▶ **EXERCISE OBJECTIVE**
Your job is to set down the stretch of entries that opens with the line containing "600x397 pixels." and closes with the line containing "Select the Ad Likeability option". Keep both end lines, copy each exactly, and add nothing.

Extracted data entries
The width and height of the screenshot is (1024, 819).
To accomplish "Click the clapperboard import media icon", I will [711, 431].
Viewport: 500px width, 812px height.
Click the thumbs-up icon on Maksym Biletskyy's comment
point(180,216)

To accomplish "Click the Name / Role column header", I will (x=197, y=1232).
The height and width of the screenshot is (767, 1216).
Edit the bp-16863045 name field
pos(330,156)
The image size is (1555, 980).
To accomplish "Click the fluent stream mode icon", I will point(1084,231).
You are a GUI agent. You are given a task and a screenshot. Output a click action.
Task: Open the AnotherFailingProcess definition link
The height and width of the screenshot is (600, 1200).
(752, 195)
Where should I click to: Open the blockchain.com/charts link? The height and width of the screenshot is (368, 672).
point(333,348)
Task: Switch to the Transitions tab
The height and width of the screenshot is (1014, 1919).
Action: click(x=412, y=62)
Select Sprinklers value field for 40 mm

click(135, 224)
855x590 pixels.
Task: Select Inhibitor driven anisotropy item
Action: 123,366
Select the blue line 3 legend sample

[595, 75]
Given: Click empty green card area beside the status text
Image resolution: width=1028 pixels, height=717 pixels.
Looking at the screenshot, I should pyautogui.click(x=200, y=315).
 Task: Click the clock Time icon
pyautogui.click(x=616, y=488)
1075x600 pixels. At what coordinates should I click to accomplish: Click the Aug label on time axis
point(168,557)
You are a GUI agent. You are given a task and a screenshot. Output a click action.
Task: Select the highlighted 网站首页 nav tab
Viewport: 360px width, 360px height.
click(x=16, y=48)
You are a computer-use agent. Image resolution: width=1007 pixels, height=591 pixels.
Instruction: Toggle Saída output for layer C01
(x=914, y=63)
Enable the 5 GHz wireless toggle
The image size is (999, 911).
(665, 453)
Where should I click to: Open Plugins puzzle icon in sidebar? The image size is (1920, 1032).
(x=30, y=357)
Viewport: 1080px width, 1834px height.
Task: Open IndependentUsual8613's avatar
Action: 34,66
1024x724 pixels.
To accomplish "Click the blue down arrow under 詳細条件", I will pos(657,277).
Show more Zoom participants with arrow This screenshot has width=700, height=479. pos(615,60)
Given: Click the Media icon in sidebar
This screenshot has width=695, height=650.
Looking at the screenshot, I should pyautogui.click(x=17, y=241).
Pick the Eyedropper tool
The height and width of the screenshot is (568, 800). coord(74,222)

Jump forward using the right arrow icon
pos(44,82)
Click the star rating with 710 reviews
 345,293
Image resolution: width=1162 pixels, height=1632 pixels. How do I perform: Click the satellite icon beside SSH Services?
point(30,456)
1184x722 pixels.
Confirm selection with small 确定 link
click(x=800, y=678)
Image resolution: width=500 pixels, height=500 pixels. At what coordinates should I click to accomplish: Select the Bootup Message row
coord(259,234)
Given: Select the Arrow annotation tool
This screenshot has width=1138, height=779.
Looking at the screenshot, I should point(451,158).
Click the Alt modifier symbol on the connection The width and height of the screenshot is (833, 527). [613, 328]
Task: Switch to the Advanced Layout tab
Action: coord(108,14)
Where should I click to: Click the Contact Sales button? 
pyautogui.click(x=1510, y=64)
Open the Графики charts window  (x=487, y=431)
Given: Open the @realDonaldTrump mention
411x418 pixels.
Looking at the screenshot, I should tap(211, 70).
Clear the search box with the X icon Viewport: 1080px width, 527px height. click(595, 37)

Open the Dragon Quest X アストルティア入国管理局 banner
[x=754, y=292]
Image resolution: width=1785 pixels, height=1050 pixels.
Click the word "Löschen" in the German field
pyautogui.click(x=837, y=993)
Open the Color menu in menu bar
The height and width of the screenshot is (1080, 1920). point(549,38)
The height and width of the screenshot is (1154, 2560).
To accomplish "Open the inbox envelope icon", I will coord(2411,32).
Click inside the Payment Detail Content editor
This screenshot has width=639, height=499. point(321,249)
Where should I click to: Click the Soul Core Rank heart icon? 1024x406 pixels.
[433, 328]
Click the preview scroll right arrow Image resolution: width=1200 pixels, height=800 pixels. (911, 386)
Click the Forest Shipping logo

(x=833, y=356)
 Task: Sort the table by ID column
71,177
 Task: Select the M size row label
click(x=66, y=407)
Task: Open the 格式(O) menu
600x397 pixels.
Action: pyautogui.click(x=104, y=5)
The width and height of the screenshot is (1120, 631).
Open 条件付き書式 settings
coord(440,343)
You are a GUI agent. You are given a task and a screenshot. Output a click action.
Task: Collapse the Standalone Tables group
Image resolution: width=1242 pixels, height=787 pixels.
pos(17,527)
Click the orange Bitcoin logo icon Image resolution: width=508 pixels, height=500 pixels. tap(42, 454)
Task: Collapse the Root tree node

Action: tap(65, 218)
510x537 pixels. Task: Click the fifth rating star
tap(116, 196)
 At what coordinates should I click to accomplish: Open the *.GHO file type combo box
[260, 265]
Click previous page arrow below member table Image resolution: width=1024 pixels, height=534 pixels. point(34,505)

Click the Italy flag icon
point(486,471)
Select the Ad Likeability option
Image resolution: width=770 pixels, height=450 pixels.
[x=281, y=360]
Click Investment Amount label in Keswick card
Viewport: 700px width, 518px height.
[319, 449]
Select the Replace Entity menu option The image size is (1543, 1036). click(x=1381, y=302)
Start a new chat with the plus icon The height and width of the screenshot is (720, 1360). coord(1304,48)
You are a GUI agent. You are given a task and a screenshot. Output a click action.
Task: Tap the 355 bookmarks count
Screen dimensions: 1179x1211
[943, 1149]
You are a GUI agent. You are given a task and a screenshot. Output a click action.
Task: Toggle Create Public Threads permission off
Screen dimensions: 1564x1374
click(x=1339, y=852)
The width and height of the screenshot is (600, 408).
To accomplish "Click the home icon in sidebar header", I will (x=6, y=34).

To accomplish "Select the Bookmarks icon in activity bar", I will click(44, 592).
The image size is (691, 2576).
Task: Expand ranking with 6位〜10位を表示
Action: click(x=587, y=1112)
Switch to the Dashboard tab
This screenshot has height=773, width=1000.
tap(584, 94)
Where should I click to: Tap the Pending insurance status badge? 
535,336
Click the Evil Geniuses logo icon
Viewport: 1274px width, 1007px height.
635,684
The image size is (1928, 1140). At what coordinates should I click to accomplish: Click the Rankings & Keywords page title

▶ **SOLUTION**
600x397 pixels.
Action: pyautogui.click(x=104, y=5)
The width and height of the screenshot is (1120, 631).
Open 条件付き書式 settings
coord(440,343)
You are a GUI agent. You are given a task and a screenshot. Output a click action.
Task: Collapse the Standalone Tables group
Image resolution: width=1242 pixels, height=787 pixels.
pos(17,527)
Click the orange Bitcoin logo icon Image resolution: width=508 pixels, height=500 pixels. tap(42, 454)
Task: Collapse the Root tree node

Action: tap(65, 218)
510x537 pixels. Task: Click the fifth rating star
tap(116, 196)
 At what coordinates should I click to accomplish: Open the *.GHO file type combo box
[260, 265]
Click previous page arrow below member table Image resolution: width=1024 pixels, height=534 pixels. point(34,505)

Click the Italy flag icon
point(486,471)
Select the Ad Likeability option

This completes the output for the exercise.